The girl looked at me like I had the plague. I can’t say I blame her. The guy in charge backed off a little when I told him we lived in the building that blew up on Darling. But the damage was done. Hélène turned cool towards me and insisted on going in alone for the ID. The guy in charge told Angéla and I to wait. We sat down on a vinyl-covered bench.
Angéla had been serving me every day for months but we’d never said more than a hundred words to each other. It was Angéla who spoke first:
– So. You’re a journalist.
– Nope. Not any more.
Silence. I talk about my life at AA meetings, nowhere else. But, well, OK, she’d never done anything to hurt me, so, just to be polite, I added:
– I’m retired.
She looked at me, carefully. I could almost hear the wheels turning in her head. To put it mildly, I didn’t fit the image of a retired journalist. I looked barely a rung up from the rubbies on Place d’Armes. I wasn’t exactly the guy they were going to come looking f
or in my chic little Outremont pad when they needed someone to host election night coverage on TV. Angéla continued observing me. I braced myself for another nosy question, but after a moment she said:
– If there was someone in her apartment, it wasn’t a friend. It was her mother.
– I know. I heard what she said on the phone, too.
– Why’d she lie?
– I don’t know.
More silence. The guy in charge returned, alone. I asked him if the young woman had recognized anyone.
– I’m not allowed to say.
– Where is she?
– Gone.
Angéla and I looked at each other.
– Alone?
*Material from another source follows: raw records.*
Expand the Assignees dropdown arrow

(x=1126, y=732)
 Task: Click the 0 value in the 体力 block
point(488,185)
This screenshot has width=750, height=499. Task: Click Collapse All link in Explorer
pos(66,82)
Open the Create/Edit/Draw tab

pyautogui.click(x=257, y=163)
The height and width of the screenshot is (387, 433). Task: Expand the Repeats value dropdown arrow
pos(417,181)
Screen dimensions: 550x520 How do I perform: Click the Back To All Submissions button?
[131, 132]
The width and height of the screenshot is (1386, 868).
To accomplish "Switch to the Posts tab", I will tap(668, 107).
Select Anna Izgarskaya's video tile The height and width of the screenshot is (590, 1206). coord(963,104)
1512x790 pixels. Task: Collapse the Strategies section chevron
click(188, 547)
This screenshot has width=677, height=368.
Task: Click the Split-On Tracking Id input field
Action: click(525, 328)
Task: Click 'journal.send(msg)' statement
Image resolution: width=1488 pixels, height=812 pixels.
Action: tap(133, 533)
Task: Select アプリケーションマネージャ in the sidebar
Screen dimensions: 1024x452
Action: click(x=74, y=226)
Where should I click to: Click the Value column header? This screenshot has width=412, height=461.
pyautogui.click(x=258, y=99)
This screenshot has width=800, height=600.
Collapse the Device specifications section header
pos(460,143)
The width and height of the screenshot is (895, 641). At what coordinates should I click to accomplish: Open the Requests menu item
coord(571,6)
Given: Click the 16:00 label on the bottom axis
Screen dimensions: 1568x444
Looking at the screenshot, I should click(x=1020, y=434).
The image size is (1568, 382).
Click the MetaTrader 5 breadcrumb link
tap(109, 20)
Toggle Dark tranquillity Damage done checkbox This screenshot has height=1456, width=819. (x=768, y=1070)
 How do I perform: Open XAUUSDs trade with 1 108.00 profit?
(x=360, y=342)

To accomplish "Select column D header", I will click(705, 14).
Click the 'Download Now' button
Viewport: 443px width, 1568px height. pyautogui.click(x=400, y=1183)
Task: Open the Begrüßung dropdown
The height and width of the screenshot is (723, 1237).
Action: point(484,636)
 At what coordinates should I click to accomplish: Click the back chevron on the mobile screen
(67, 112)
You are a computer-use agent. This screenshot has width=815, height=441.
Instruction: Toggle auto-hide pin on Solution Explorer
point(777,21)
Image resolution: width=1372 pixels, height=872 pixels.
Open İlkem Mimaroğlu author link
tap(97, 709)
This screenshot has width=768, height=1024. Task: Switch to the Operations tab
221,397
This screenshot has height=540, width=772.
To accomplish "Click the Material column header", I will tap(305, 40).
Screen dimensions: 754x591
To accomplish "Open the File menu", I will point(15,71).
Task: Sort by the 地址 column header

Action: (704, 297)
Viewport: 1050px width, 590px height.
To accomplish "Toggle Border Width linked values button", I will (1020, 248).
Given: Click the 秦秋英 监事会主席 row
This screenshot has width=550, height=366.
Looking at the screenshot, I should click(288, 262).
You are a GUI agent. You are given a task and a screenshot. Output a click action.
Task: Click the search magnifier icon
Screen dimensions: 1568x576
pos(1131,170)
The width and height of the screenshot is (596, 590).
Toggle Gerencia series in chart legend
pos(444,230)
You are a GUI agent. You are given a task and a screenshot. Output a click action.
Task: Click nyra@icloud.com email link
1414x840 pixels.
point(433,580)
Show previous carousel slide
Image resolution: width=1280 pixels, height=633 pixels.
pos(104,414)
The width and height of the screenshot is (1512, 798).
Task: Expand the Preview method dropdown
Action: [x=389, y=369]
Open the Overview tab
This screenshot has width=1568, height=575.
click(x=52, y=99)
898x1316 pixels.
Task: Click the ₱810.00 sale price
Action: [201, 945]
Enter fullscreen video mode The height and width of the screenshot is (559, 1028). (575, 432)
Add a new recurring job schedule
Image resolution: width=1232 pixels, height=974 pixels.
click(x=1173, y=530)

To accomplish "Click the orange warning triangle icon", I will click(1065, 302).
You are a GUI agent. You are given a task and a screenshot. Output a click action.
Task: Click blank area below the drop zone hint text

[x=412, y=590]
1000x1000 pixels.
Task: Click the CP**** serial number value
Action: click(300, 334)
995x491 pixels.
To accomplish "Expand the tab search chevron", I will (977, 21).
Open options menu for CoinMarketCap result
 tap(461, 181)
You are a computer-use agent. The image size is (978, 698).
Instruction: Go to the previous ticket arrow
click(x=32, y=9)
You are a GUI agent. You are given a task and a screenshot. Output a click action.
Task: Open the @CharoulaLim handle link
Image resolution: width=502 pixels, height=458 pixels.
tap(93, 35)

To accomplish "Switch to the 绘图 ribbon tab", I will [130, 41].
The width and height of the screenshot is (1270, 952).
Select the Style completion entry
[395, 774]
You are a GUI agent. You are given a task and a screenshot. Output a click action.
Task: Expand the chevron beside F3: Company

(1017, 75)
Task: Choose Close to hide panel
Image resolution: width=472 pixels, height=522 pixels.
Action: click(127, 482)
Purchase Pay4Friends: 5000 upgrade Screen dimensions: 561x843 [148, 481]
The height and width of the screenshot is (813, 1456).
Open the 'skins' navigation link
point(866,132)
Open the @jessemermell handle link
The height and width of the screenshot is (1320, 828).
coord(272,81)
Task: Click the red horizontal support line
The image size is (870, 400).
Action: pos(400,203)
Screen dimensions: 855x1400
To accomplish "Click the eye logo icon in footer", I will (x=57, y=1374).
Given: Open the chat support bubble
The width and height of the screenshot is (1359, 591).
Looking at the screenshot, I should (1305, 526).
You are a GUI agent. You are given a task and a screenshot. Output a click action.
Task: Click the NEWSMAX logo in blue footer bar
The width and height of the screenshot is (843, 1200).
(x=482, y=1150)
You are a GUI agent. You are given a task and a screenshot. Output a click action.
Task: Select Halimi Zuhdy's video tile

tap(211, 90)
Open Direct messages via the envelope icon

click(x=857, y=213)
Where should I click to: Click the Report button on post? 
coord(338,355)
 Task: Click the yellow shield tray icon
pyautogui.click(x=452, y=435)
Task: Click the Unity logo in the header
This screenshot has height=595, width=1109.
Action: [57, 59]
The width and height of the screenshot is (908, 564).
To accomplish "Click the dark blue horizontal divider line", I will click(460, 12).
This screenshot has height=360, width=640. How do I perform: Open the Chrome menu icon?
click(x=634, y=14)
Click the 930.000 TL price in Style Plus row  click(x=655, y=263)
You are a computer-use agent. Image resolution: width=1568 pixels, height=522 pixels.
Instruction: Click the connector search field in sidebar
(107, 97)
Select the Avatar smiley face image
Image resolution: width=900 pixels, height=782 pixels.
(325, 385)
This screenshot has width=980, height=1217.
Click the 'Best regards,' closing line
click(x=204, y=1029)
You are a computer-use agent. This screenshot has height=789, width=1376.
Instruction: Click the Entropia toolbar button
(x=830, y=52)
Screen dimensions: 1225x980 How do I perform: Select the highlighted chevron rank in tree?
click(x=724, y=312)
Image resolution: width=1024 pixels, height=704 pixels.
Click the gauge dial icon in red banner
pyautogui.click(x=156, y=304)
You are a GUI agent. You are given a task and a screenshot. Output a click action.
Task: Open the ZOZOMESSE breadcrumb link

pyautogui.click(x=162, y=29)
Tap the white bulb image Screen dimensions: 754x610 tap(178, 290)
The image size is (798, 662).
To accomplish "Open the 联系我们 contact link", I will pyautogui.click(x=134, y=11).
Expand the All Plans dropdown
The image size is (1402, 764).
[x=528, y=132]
I asked.
He made a face as if to say: “Of course, idiot!” As if I thought a corpse was going to walk out with her. Then he led me to a cubicle. It was my turn to look through photos of the victims.
What can you say about a corpse? Not much, as far as I’m concerned. In my line of work, I counted them, nothing more. In a pinch, when it wasn’t too far-fetched, I might write “horribly mutilated” or “burnt to a crisp.” My talent was describing how the corpse got to be a corpse, how the crime or accident or disaster happened. But the corpse itself? A person is born, grows up, falls in love, has children, reads books or spends his life sitting in front of the TV, fulfils his quota of nastiness or good deeds, and is either happy, miserable, or a bit of both. There’s nothing much more to say when you see his corpse. What’s lying there could be the body of a saint or a murderer, a Nobel Prize winner or a real estate developer, and it wouldn’t make any difference. Whatever was beautiful or ugly in the person, sublime or ridiculous, is gone without a trace. There’s only meat left. But that didn’t help when I picked up the photos. They weren’t the first stiffs I’d seen, but they shook me up. I was moved. Maybe because they were my neighbours and I’d known them (a little) when they were alive. Maybe because it could have been me. Or maybe because they were just innocent people, dead for no apparent reason. Mind you, whether you die for a reason or die for no reason, it doesn’t make any difference when you’re the one who’s dead.